◆ **DATA TO PROCESS**:
===

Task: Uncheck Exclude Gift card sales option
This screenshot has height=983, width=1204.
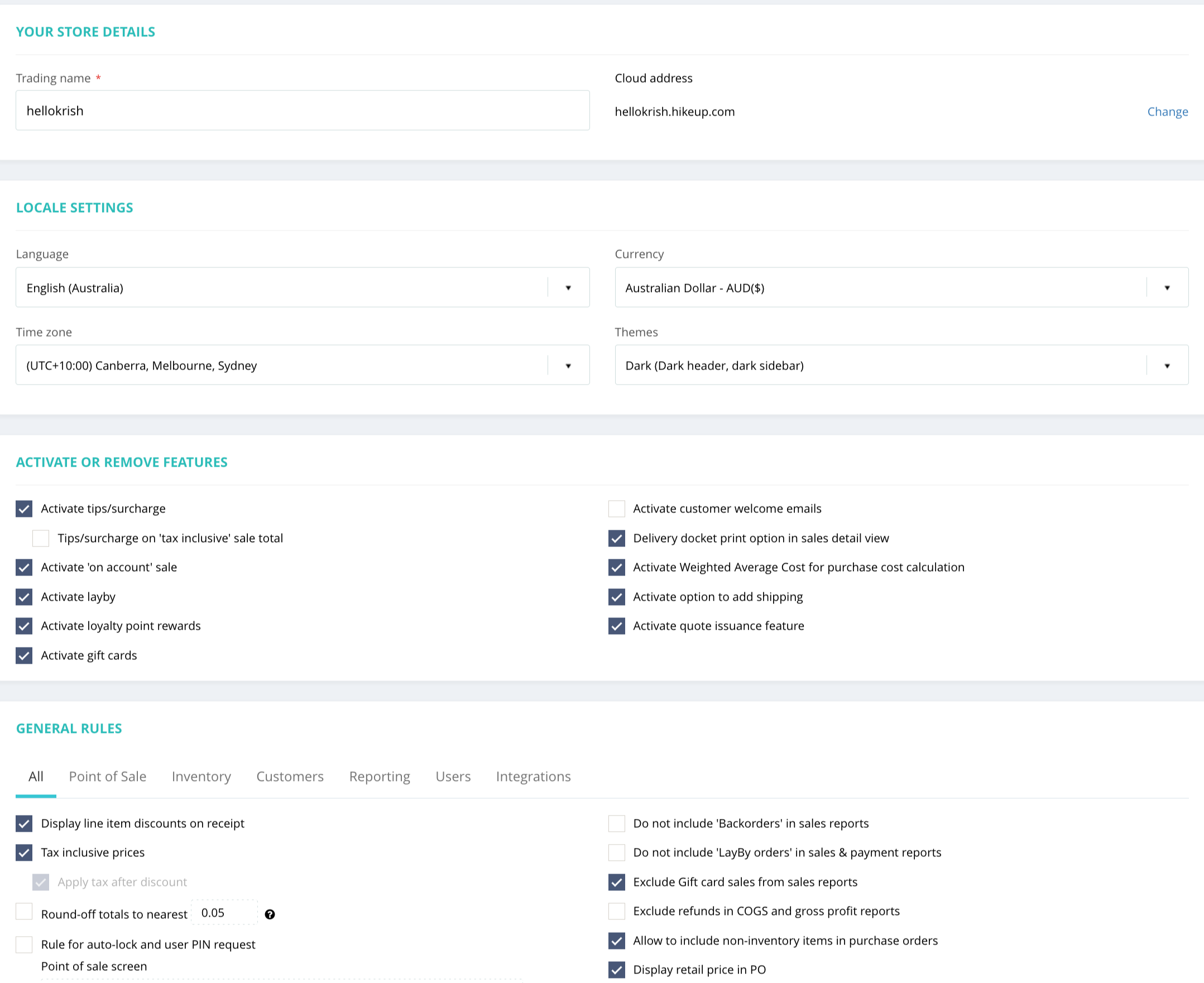Action: [616, 881]
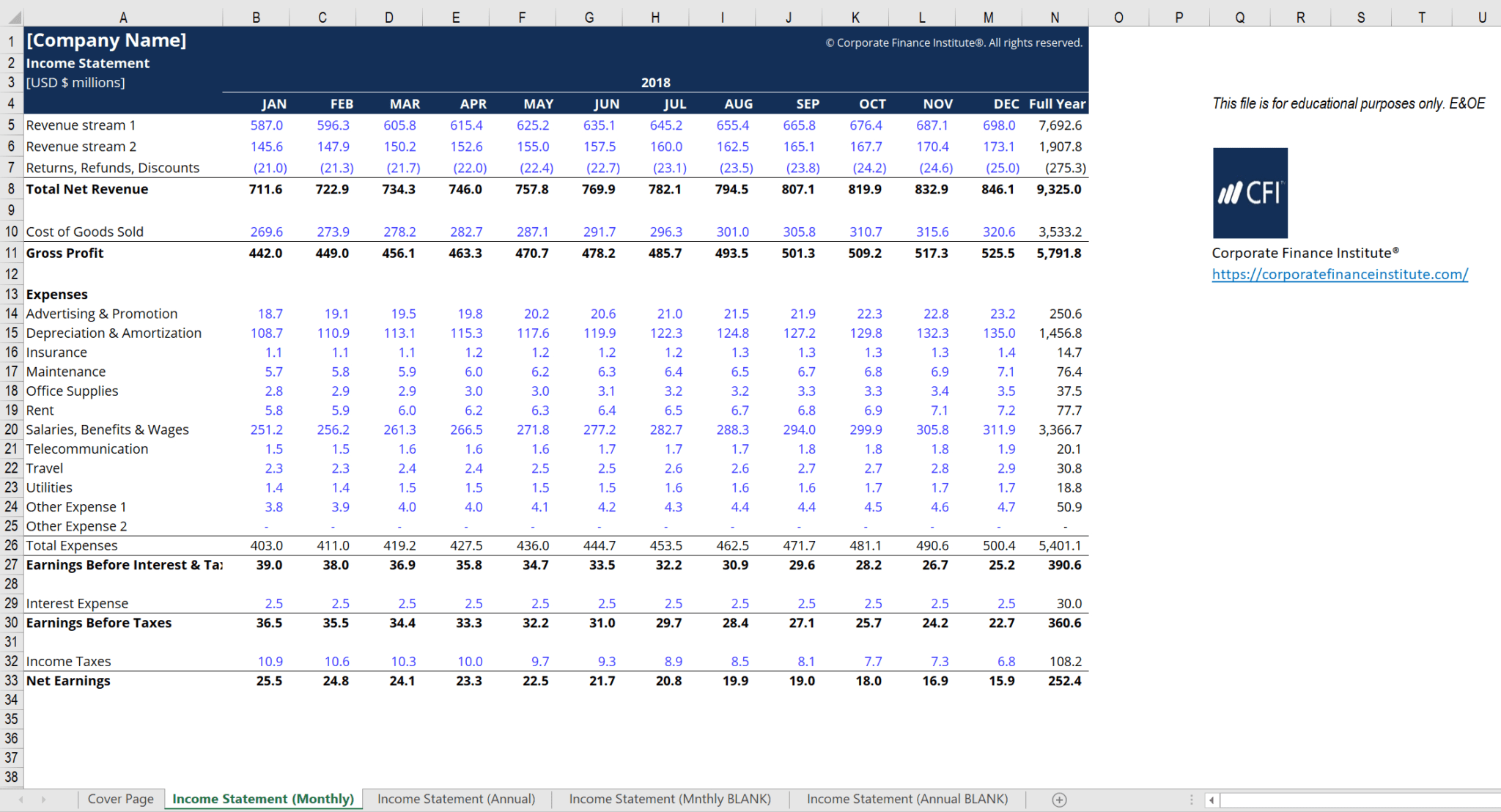Select the [Company Name] cell

[x=106, y=41]
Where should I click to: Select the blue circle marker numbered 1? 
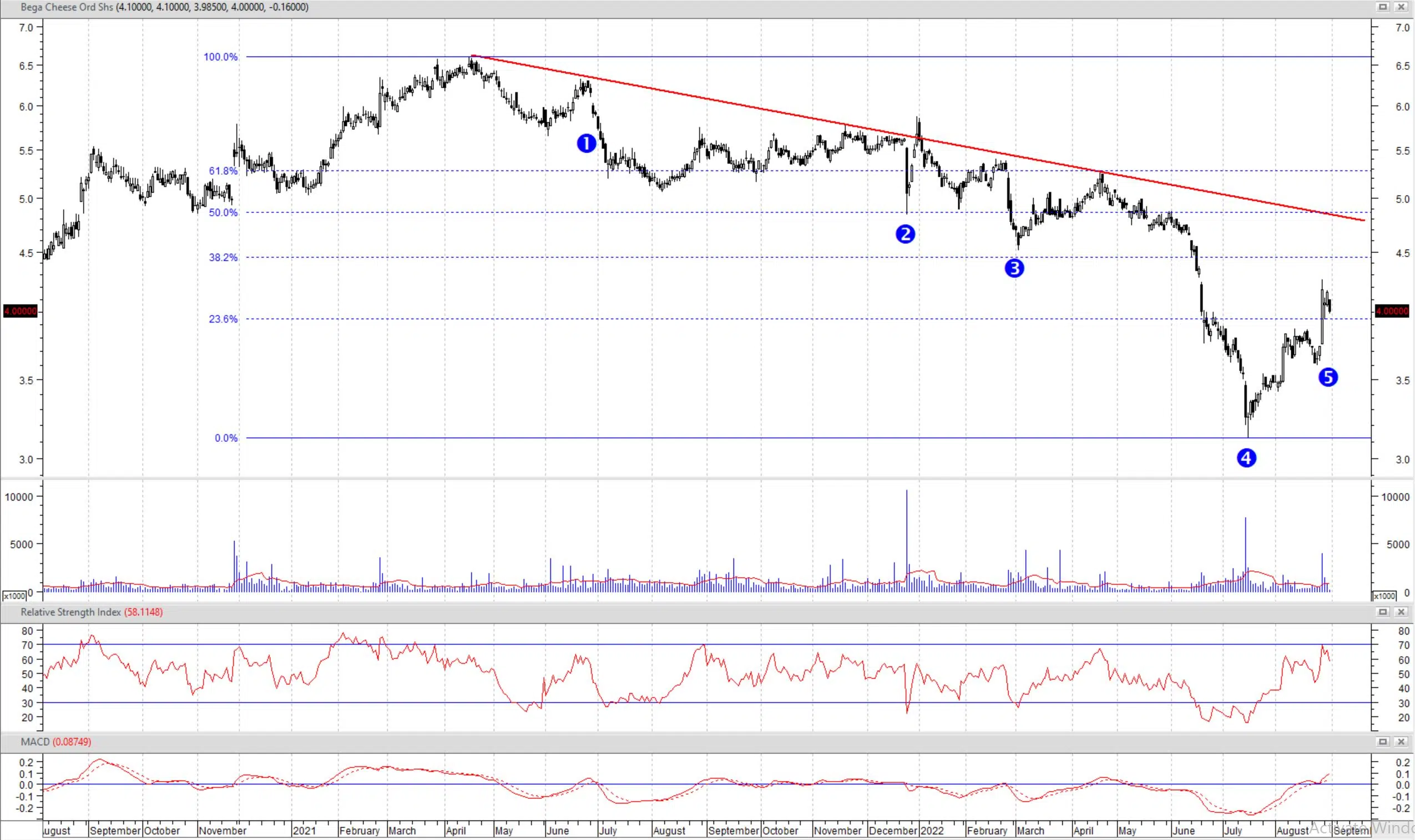pos(586,144)
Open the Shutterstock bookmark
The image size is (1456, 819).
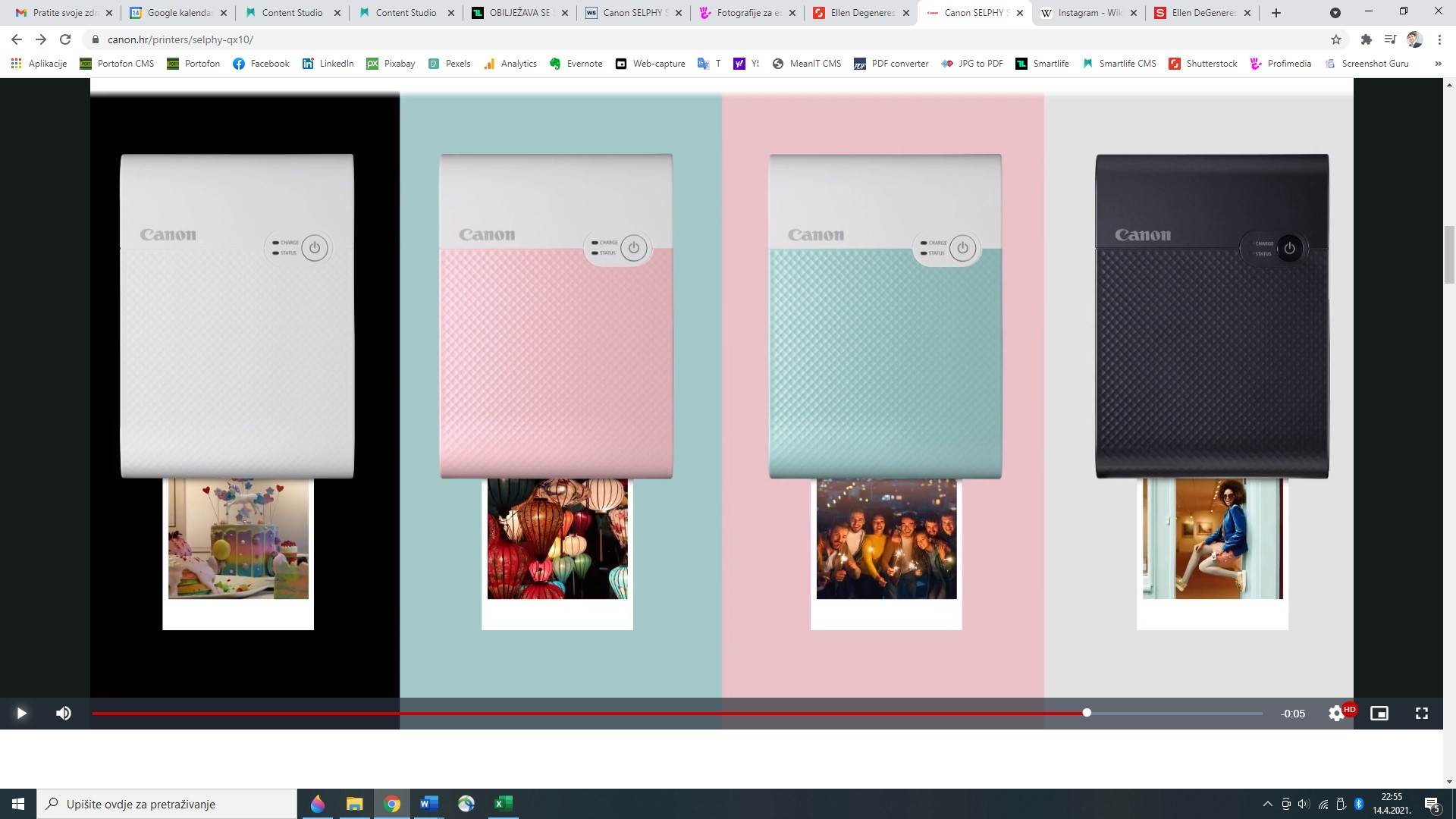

===

◆ **WHAT THE TASK REQUIRES**: Only the lines between the one containing "Where should I" and the last line of the listing above, both included, should be written out, exactly and without pictures.

◆ **REPLY TO THE TASK**:
Where should I click to: Select the blue circle marker numbered 1? 
pos(586,144)
Open the Shutterstock bookmark
The image size is (1456, 819).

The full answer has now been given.